Honestly, I don’t think that the self-harm community cares about the ban. We still post tons of thinspo everyday with tags like “norexic” instead of “anorexic” so that it doesn’t get taken down. Whenever I’m on Tumblr, probably about half or a little over all the posts on my dashboard are thinspiration pictures or progress posts. Since thinspo is sort of like a comfort blanket for a lot of us and these thinspo communities are like little families for us, you can count on us finding ways around the “ban.”

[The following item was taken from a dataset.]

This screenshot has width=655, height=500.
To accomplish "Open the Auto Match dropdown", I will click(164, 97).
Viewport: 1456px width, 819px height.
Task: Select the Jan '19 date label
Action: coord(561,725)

I think that it’s a lovely gesture that these media sources are trying to make by banning self-harm content, but I honestly don’t think it can be done effectively. This is the Internet. If people can’t get their thinspo from Tumblr or Instagram, which they will be able to despite the ban, they’ll go to Google, Blogspot, Flickr, and anywhere they can think of to find it. If you lost your baby blanket, wouldn’t you turn over your house looking for it?

Bottom line is that this ban is nice plan with wonderful intentions that just isn’t possible due to human nature.